If you've used an Oystercard on the London tube, you've used what is called Near Field Communications (NFC). You get the card near the reader rather than having to make physical contact.
Such contactless tickets or passes are common in Europe; key fobs, for example, open office doors across the UK. In Hong Kong you can use the same Octopus card to pay for bus, train and ferry journeys or to buy a cup of coffee or an ice cream when you get off the bus.
And anything that's small enough to build into something the size of a credit card can be built into a device you already own, a device you already carry with you every day - your phone.
In some surveys people claim they'd be more worried about leaving their phone at home than leaving their wallet behind; with NFC, your phone can be your wallet. It can be your train ticket, your library card, your supermarket loyalty card, your gym membership, your cinema ticket, even your credit card. According to Nokia's Gerhard Romen, "touch becomes the new click".
A wireless world
Take it a step further - anything you can touch, you can connect to. As Romen puts it, "touch provides an intuitive interaction between devices".
Microsoft has demonstrated NFC as a way of setting up a wireless connection between a media center PC and a smartphone. Nokia set up a smart bus stop that can tell your phone how long your bus will be. Romen suggests you'll be programming your phone as the key for your hotel room or tapping it on a digital picture frame to tell it to send a photo via Bluetooth.

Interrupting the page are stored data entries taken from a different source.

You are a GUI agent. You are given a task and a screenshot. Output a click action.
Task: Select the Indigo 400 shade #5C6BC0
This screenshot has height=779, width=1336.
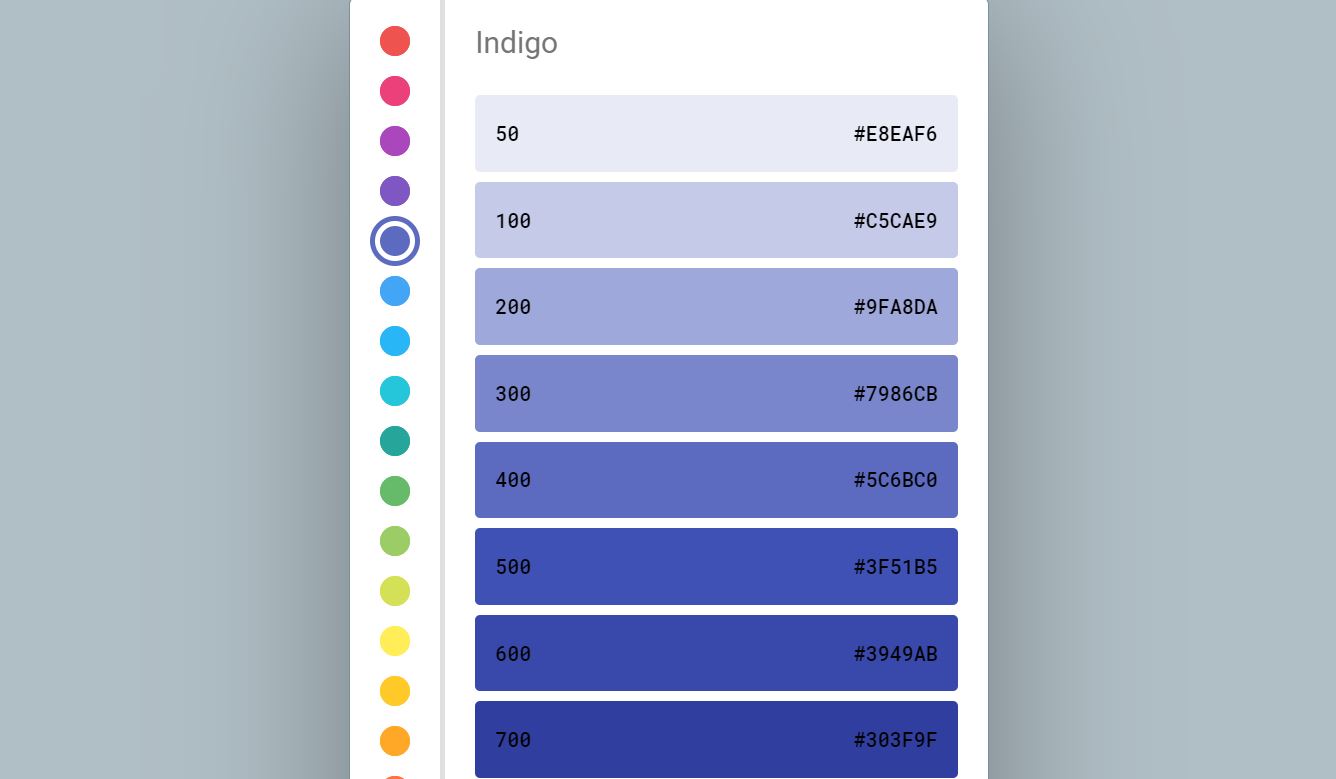point(716,480)
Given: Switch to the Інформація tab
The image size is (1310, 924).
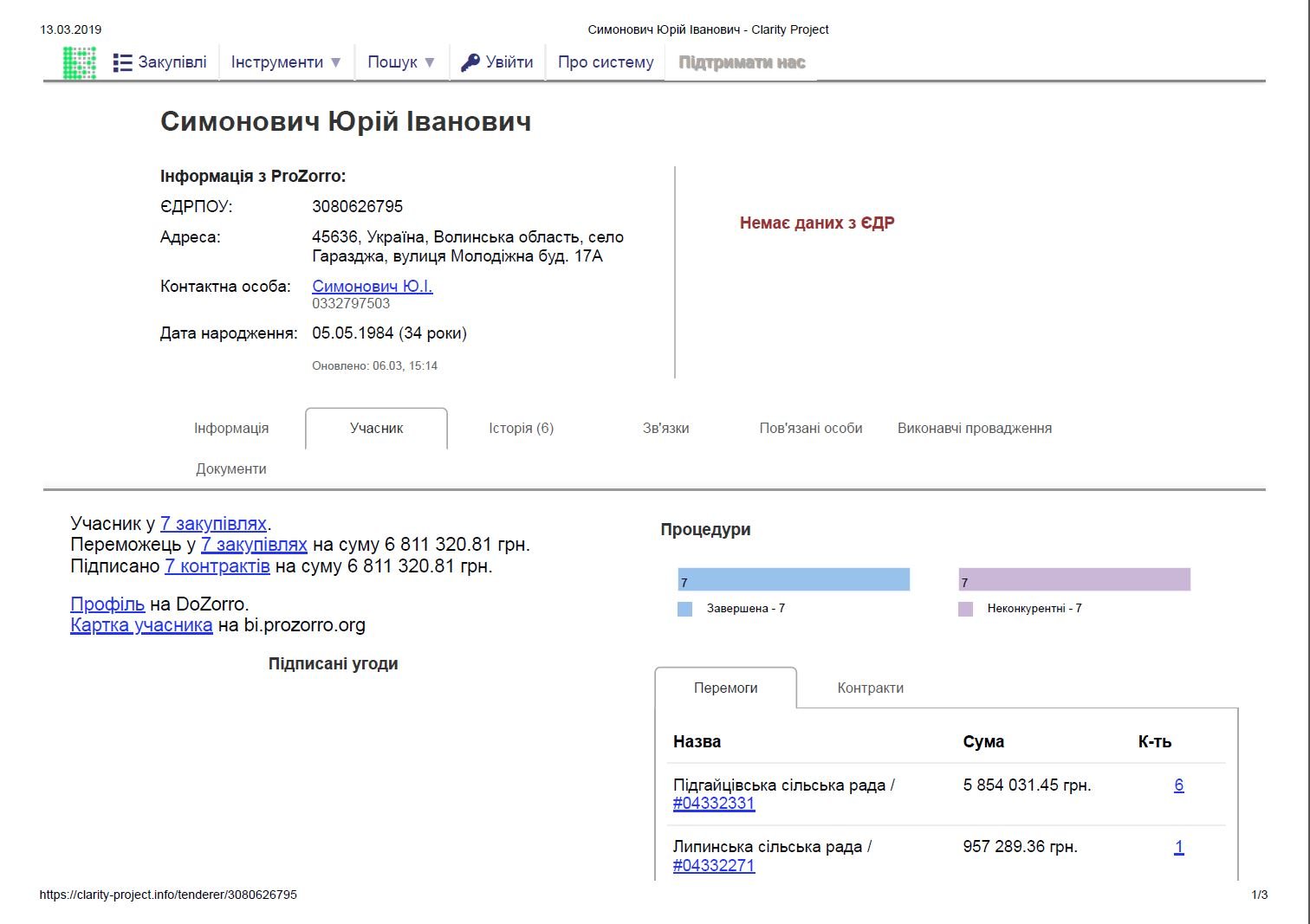Looking at the screenshot, I should pyautogui.click(x=231, y=429).
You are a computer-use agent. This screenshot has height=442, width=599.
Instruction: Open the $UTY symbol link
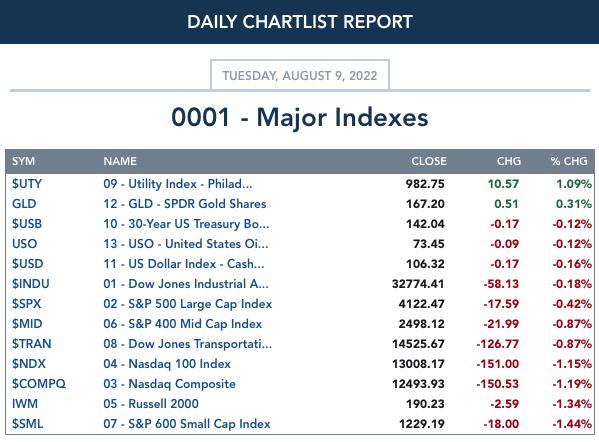tap(27, 184)
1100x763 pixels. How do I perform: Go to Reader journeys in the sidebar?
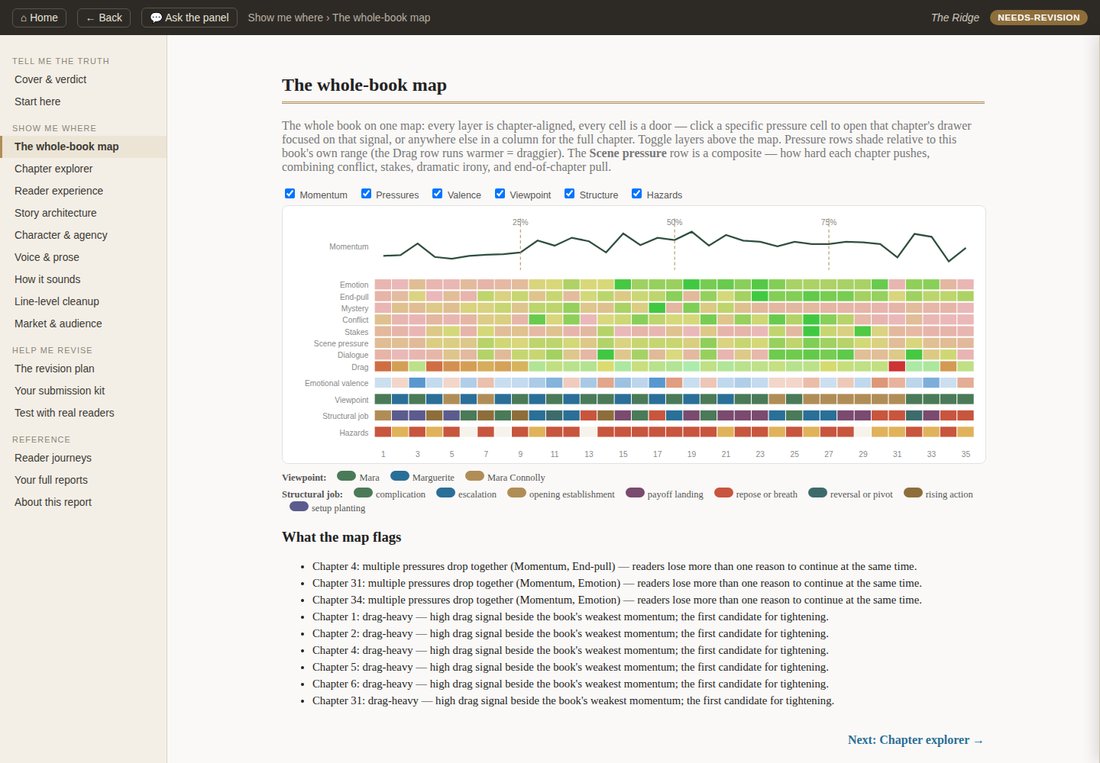click(x=53, y=457)
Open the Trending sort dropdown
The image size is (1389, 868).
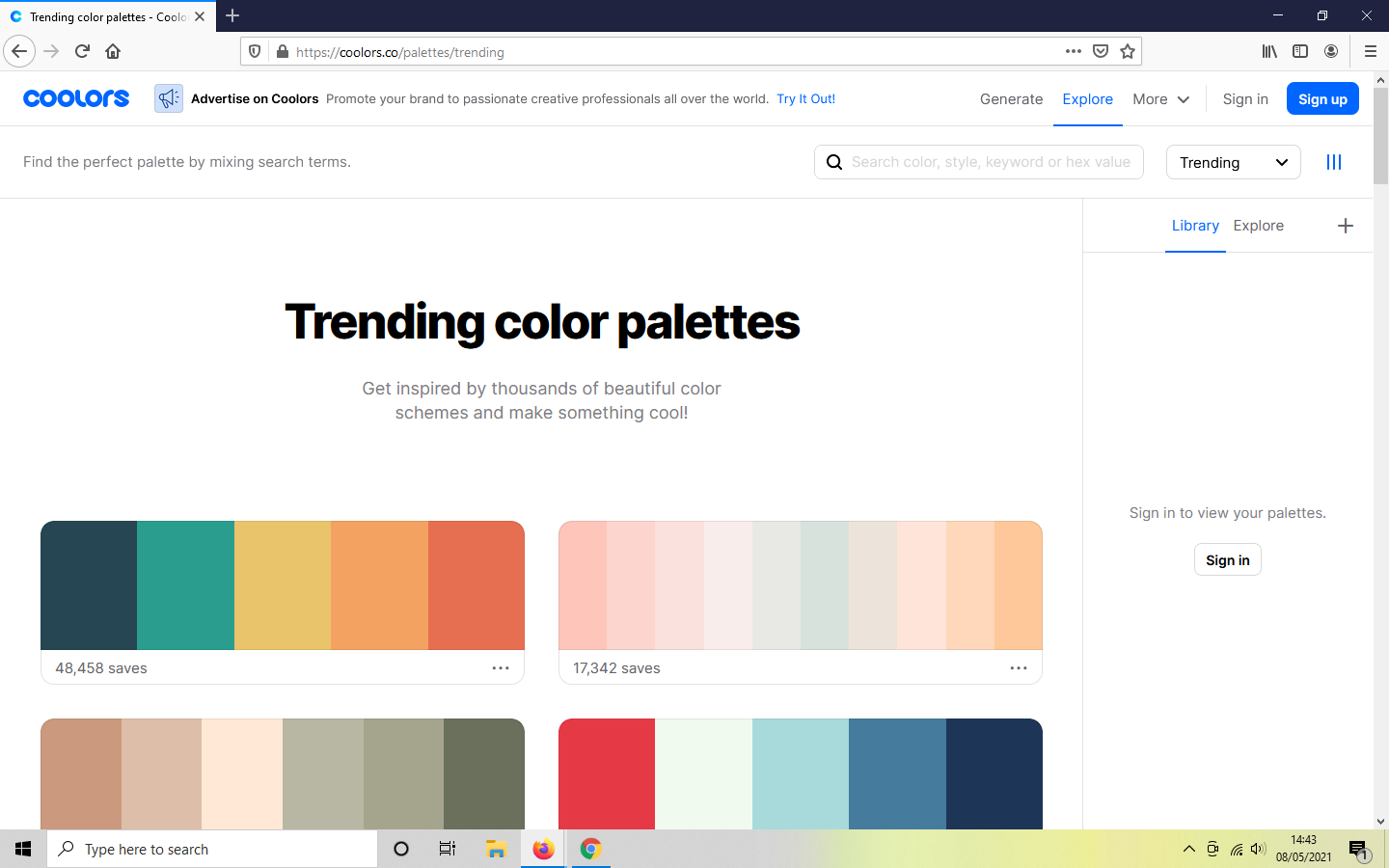[x=1233, y=162]
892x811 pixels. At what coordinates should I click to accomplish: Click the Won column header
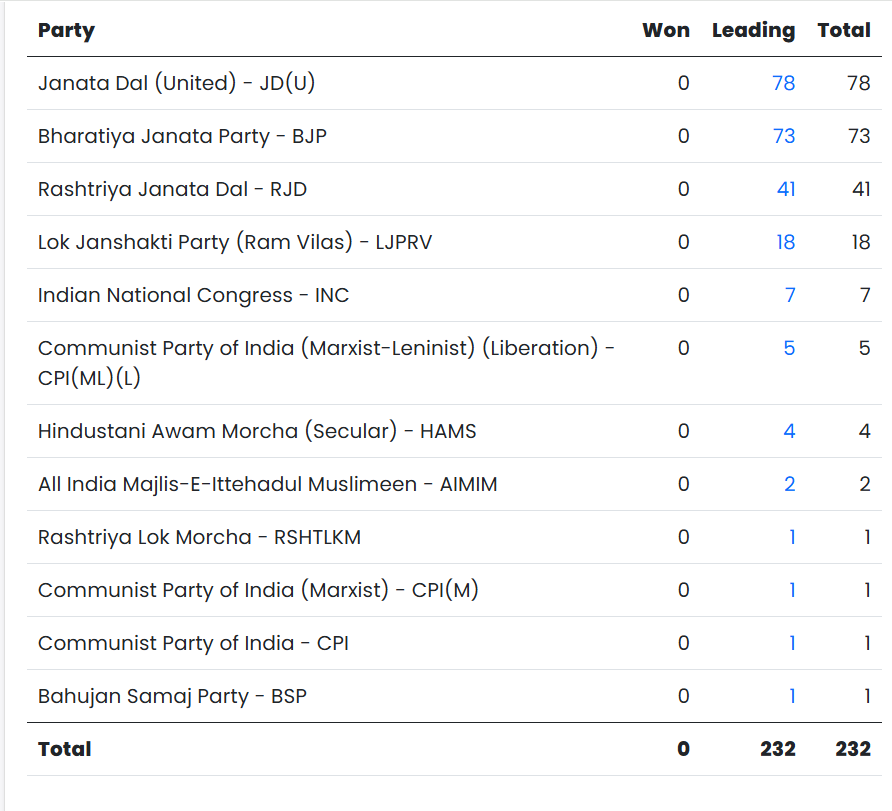(665, 30)
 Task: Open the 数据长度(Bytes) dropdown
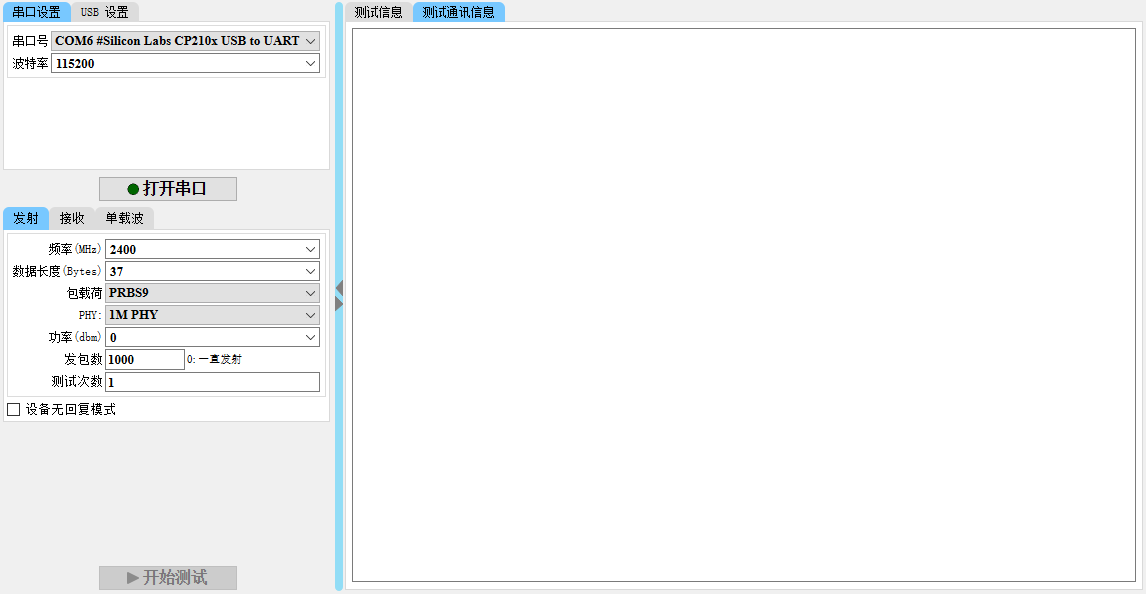(x=311, y=271)
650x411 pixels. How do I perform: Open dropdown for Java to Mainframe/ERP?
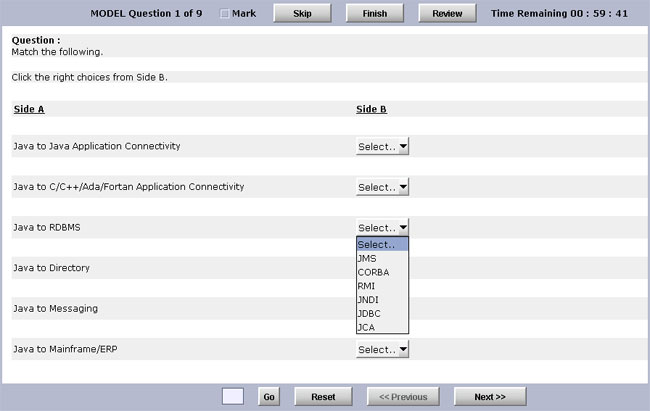382,350
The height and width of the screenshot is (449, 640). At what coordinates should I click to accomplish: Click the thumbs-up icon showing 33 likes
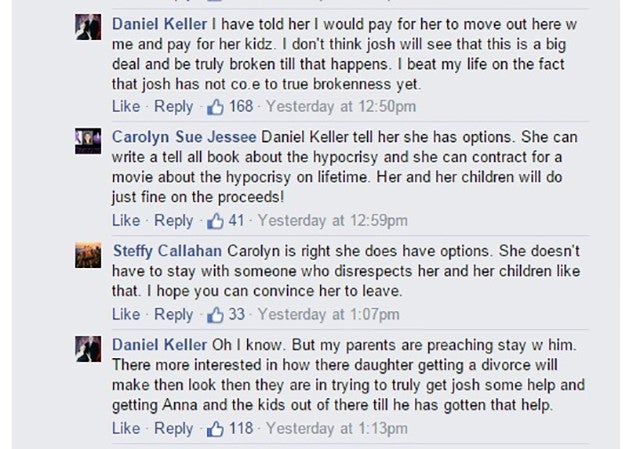coord(215,314)
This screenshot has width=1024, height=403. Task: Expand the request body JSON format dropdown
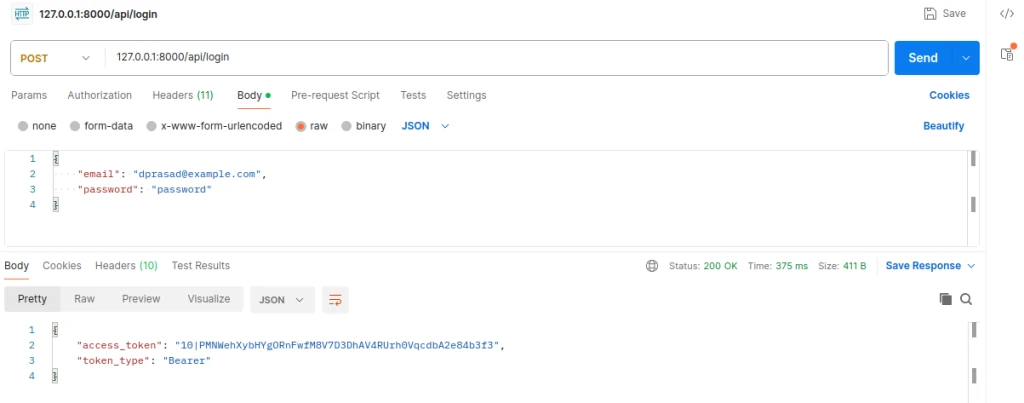coord(425,126)
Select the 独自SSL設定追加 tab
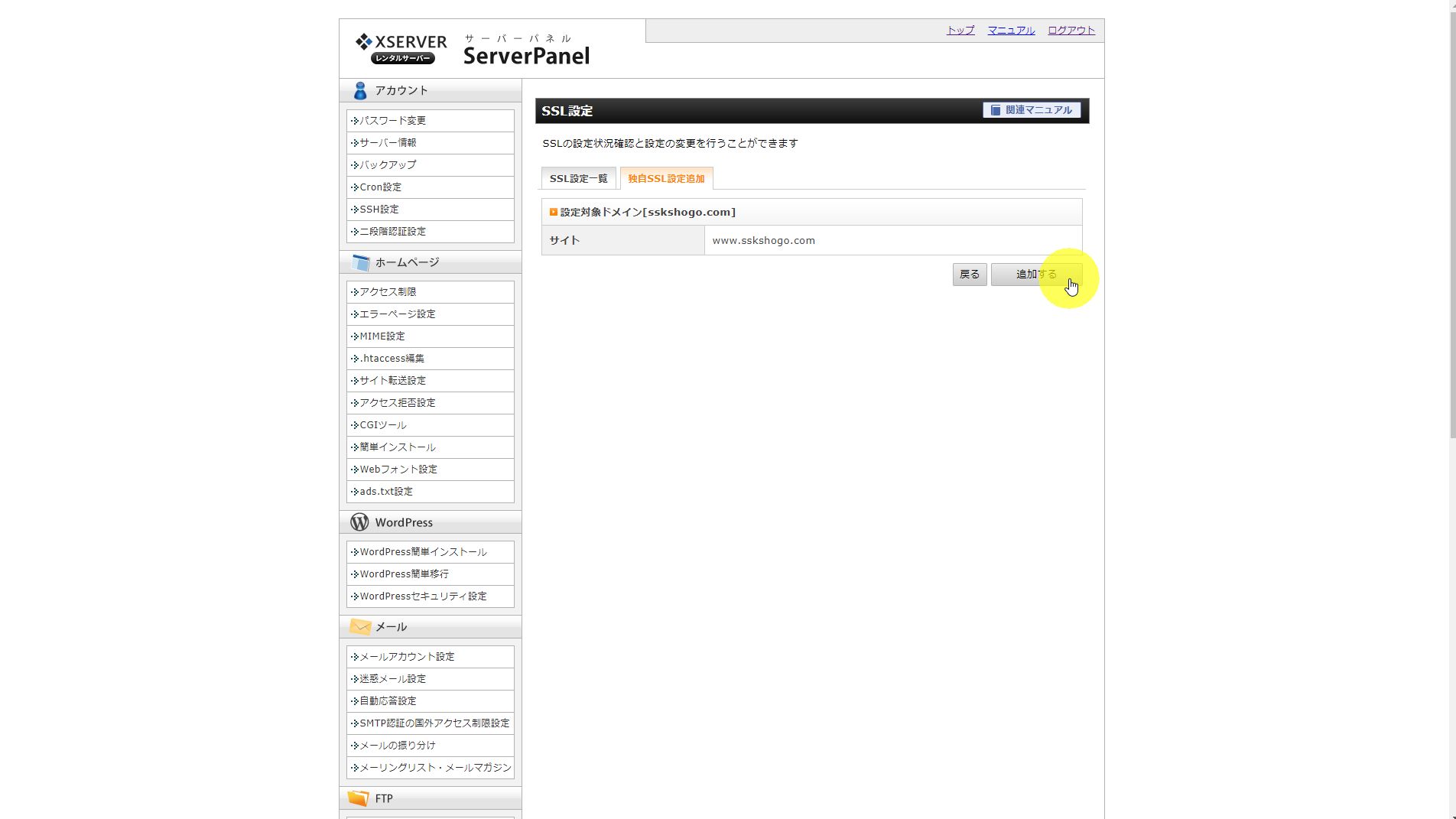The image size is (1456, 819). 666,179
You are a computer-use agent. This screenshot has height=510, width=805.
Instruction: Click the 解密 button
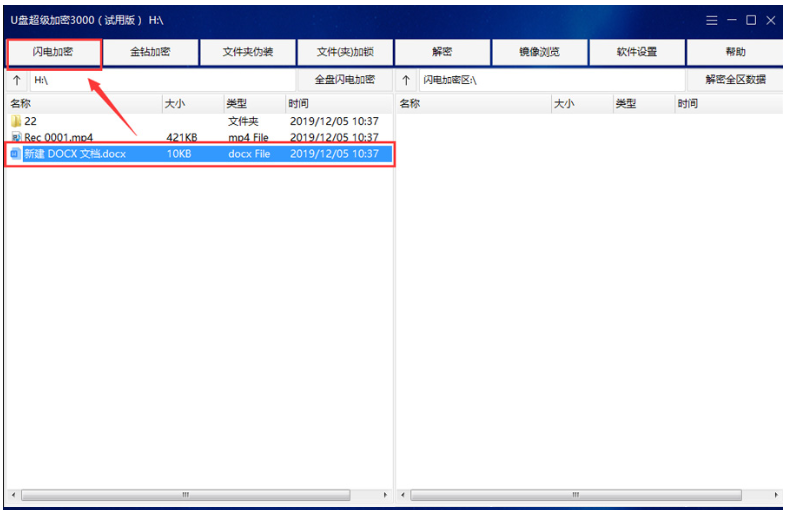pyautogui.click(x=442, y=52)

To do any of that, though, we need NFC in more than just the one phone (the 6131) that Nokia has brought out so far, and we need operators and services to sign up. Analysts are predicting that by 2011 we'll have nearly 500 million NFC enabled phones and be spending $36 billion in contactless payments.
But Transport for London's has already tried and failed to turn Oystercard into more than a ticket service, because of political rather than technical issues. The banks are worried about losing margins, everyone wants someone else to pay for the infrastructure, retailers need convincing that there's money as well as customer convenience involved and mobile operators have to see a good reason to subsidise phones with NFC built in.
Thinking Orange
Orange thinks it has the answer and will be rolling out an NFC service: next year in France and "before the end of the decade" in the UK, according to Mung Ki Woo who heads up the team looking after payment and transaction services and contactless technologies at Orange.
The secret is convincing shops and services that NFC phones will make things cheaper for them and make customers spend more so that they pay Orange to run the service for them. Customers don't need any convincing, by the way: "consumers are just ecstatic, we get a fantastic response from consumers."
Orange wants to store cards and services in the SIM of your phone: it's secure and it's flexible. You can swap a SIM to your new phone to get the same services or have them downloaded automatically, and
Orange will lock services if your phone is lost or stolen.